Dublin - Mit Paraden, farbenfrohen Festen und jeder Menge Guinness-Bier haben Hunderttausende Menschen in Irland und weltweit am Mittwoch den St. Patrick's Day begangen. In der irischen Hauptstadt Dublin wurde die traditionelle Parade von Bürgermeister Emer Costello in einer von vier schwarzen Pferden gezogenen Kutsche aus dem Jahr 1791 angeführt. Rund 650.000 Schaulustige waren zu der Veranstaltung erwartet worden. Staatschefin Mary McAleese nahm die Parade mit Blaskapellen aus Indien, den USA und mehreren europäischen Ländern ab. In der Hand hielt sie ein großes Kleeblatt, das irische Nationalemblem.
Der Umzug stand unter dem Motto "Die außergewöhnliche Welt" und sollte sowohl auf die zunehmend multikulturelle Gesellschaft in Irland sowie auf zwei Jahrhunderte irischer Auswanderung in alle Welt verweisen: In der ganzen Welt leben rund 70 Millionen Menschen mit irischen Vorfahren. In Irland selber fanden zum Feiertag des irischen Nationalheiligen mehr als hundert Paraden statt. Auch zahlreiche Touristen waren in Erwartung ausgelassener Straßenfeste ins Land gereist.
Bankräuber als Kobold
Außer auf der grünen Insel gab es große Feiern zu Ehren des irischen Nationalheiligen auch in Australien, Neuseeland, Asien, Europa und Amerika. Sogar in Shanghai und Dubai wurden Paraden veranstaltet. In New York zog mit 150.000 offiziellen Teilnehmern der größte St.-Patrick's-Day-Umzug der Welt über die 5th Avenue. In alter Tradition hielt sich der irische Ministerpräsident am St. Patrick's Day in den USA auf. In Washington überreichte Brian Cowen US-Präsident Barack Obama, der selbst irische Wurzeln hat, eine Schale mit Kleeblättern. Sogar die Fontäne in dem Wasserbecken vor dem Weißen Haus sprudelte im irischen Grün.
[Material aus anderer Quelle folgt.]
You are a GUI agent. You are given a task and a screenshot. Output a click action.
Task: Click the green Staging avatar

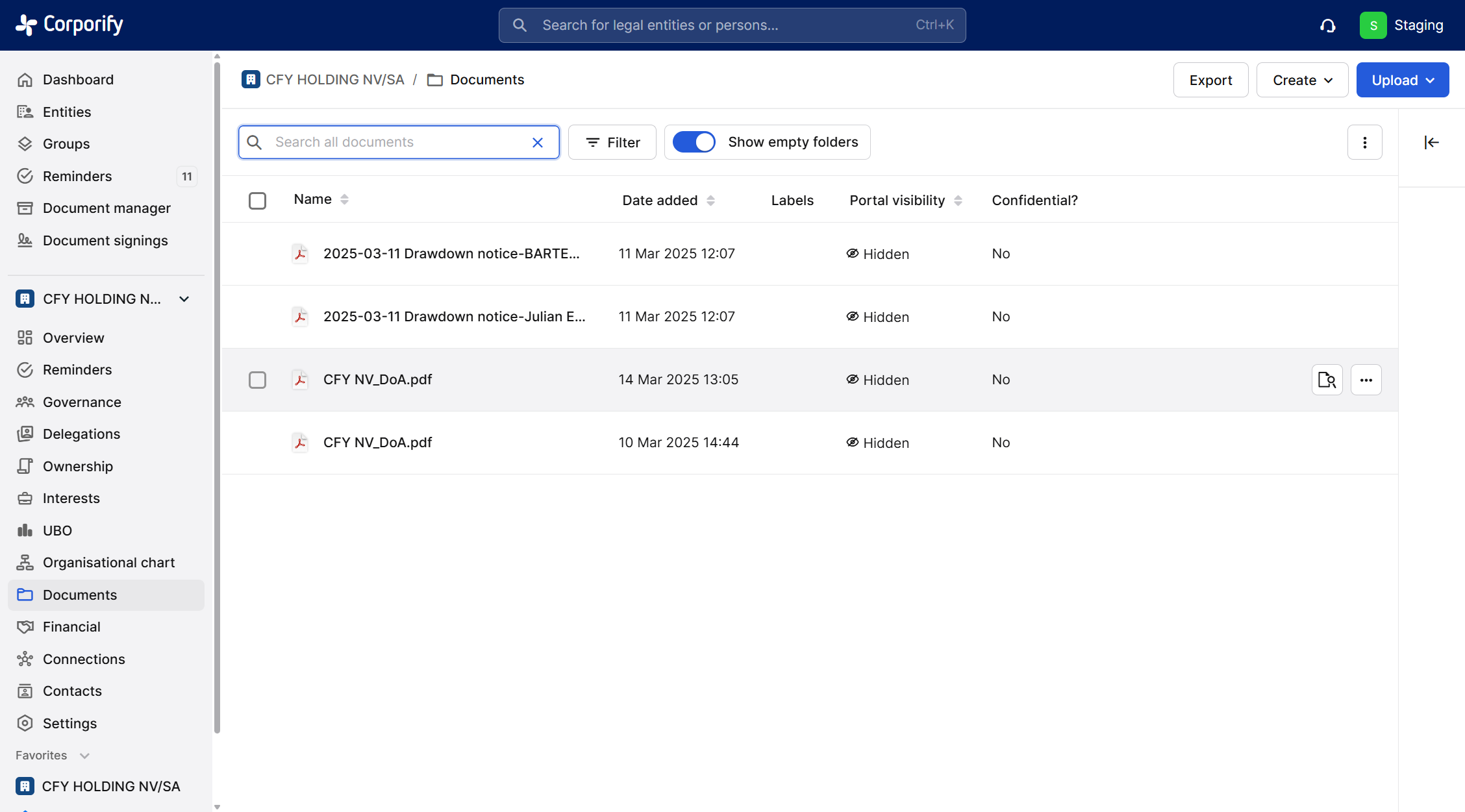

An einen Raub kurz vor Weihnachten erinnert ein Banküberfall durch zwei Kriminelle, der sich am Mittwoch im selben Ort, in Nashville im US-Staat Tennessee, ereignete. Einer der beiden Räuber hatte sich anlässlich des St. Patrick's Day als grüner irischer Kobold verkleidet. Die Männer wurden nach einer wilden Verfolgungsjagd in der Nähe von Nashville von der Polizei erschossen. Vor wenigen Monaten hatte sich ein Bankräuber als Weihnachtsmann verkleidet.